## EXERCISE REQUIREMENTS
Find the lines of the records in which the word "Godta" appears and report how many there are, as a number alone.

## DATA PROVIDED
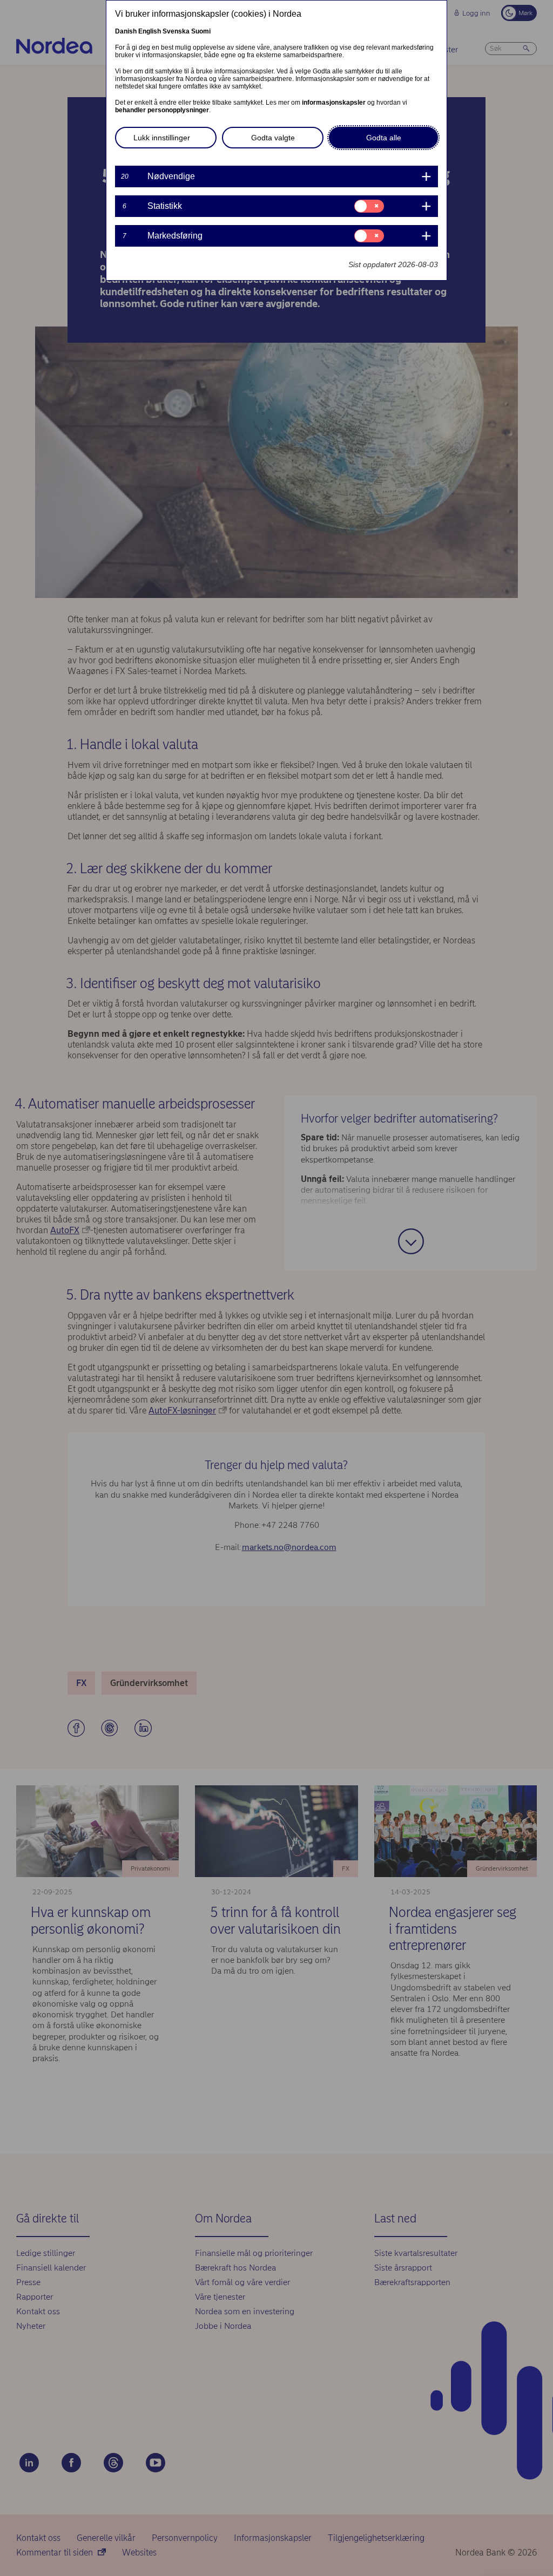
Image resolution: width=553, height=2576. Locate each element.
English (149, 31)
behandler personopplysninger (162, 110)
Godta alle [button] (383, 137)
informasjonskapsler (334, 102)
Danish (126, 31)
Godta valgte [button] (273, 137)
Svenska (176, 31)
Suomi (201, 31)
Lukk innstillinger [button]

## RESPONSE AREA
2